Letter from Edouard Carmignac
As you may recall, I concluded my previous letter on a particularly optimistic note. “But if, as we’re inclined to believe, inflation recedes at the end of the pandemic to a more moderate level due to secular deflationary trends (demographics, technology) – not to mention a slower-than-expected eradication of Covid-19 worldwide – the thrill of Immaculate Conception might just send equity markets soaring to previously unenvisioned heights”.
So where do things stand now that the MSCI All Countries Index has gained 7.2% over the past three months? Are there really no limits to the concept of Immaculate Conception in finance, which enables governments – backed up by docile central banks – to forge blithely ahead with their binge-spending? Most decidedly not.
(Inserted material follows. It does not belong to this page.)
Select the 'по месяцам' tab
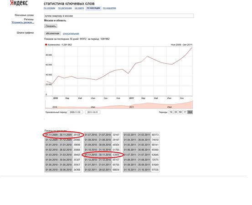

As we gradually emerge from the pandemic, there is less justification for the twin imperatives of safeguarding public health and safeguarding employment.
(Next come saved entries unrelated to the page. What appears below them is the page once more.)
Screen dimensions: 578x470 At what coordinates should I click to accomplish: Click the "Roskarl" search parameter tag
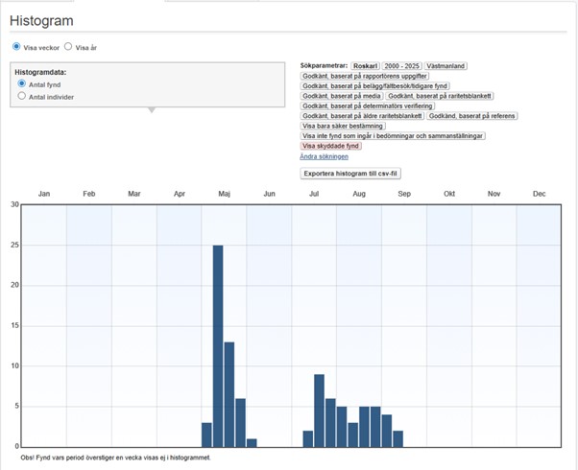(366, 65)
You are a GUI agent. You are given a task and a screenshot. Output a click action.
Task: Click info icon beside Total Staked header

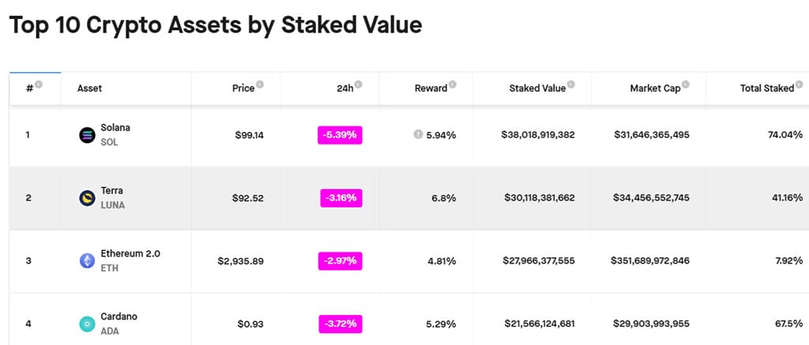click(800, 85)
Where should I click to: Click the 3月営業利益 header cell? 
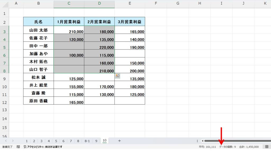(x=130, y=22)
The expected cuts in public spending will be enough to reduce GDP growth next year by 3.9 percent in the United States and 2.4 in Europe. At the same time, Fed Chairman Jerome Powell has claimed he is willing to review his dovish monetary policy in response to changes on the inflation and employment fronts. Based on this likely gradual withdrawal of fiscal and monetary stimulus – compounded by the lag in economic recovery caused by successive waves of Covid-19 – we believe that the current consensus forecasts for economic growth and inflation over the next twelve months need to be slashed.
Our scenario foresees both a slower rise in interest rates and a more favourable backdrop to the growth stocks with good earnings visibility that form the core of our portfolios, most of them in IT and biotech. China, the key victor of the public health crisis, will have the means to keep its economy booming while at the same time loosening its restrictive monetary policy. So despite a few governance issues that we expect to be short-lived, the country will remain a destination of choice for our equity and fixed-income investments.
On this note, I wish you a great summer with as much freedom to enjoy it as possible.